TUGAS: Tolong tuliskan ulang seluruh teks tentang Pajak Penghasilan pasal 21 di bawah ini persis sama, tanpa mengubah satu kata pun.

== TEKS YANG DIBERIKAN ==

Jumat, 28 Agustus 2015

RESUME PAJAK PENGHASILAN 21 ( CARA MENGHITUNG PAJAK PENGHASILAN 21 UNTUK PEGAWAI TETAP DAN ASPEK AKUNTANSI PERPAJAKANNYA)




Pajak penghasilan (PPh) pasal 21 adalah salah satu pasal di dalam UU Nomor 36 Tahun 2008 yang mengatur tentang pajak penghasilan. Pajak Penghasilan sehubungan dengan pekerjaan, jasa, dan kegiatan yang dilakukan oleh Wajib Pajak orang pribadi Subjek Pajak dalam negeri, adalah pajak atas penghasilan berupa gaji, upah, honorarium, tunjangan, dan pembayaran lain dengan nama dan dalam bentuk apapun sehubungan dengan pekerjaan atau jabatan, jasa, dan kegiatan yang dilakukan oleh orang pribadi.
Berdasarkan Peraturan Direktur Jenderal Pajak Nomor PER-31/PJ/2012, pemotong PPh pasal 21 adalah Wajib Pajak orang pribadi atau Wajib Pajak badan, termasuk bentuk usaha tetap, yang mempunyai kewajiban untuk melakukan pemotongan pajak atas Penghasilan Sehubungan Dengan Pekerjaan, Jasa, dan Kegiatan Orang Pribadi sebagaimana dimaksud dalam Pasal 21 Undang- Undang Pajak Penghasilan.

===
== DATA TERSIMPAN ==

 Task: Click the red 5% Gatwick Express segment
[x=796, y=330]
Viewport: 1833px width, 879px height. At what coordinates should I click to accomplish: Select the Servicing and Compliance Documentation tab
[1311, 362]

===

KELUARAN LENGKAP:
Jumat, 28 Agustus 2015

RESUME PAJAK PENGHASILAN 21 ( CARA MENGHITUNG PAJAK PENGHASILAN 21 UNTUK PEGAWAI TETAP DAN ASPEK AKUNTANSI PERPAJAKANNYA)




Pajak penghasilan (PPh) pasal 21 adalah salah satu pasal di dalam UU Nomor 36 Tahun 2008 yang mengatur tentang pajak penghasilan. Pajak Penghasilan sehubungan dengan pekerjaan, jasa, dan kegiatan yang dilakukan oleh Wajib Pajak orang pribadi Subjek Pajak dalam negeri, adalah pajak atas penghasilan berupa gaji, upah, honorarium, tunjangan, dan pembayaran lain dengan nama dan dalam bentuk apapun sehubungan dengan pekerjaan atau jabatan, jasa, dan kegiatan yang dilakukan oleh orang pribadi.
Berdasarkan Peraturan Direktur Jenderal Pajak Nomor PER-31/PJ/2012, pemotong PPh pasal 21 adalah Wajib Pajak orang pribadi atau Wajib Pajak badan, termasuk bentuk usaha tetap, yang mempunyai kewajiban untuk melakukan pemotongan pajak atas Penghasilan Sehubungan Dengan Pekerjaan, Jasa, dan Kegiatan Orang Pribadi sebagaimana dimaksud dalam Pasal 21 Undang- Undang Pajak Penghasilan.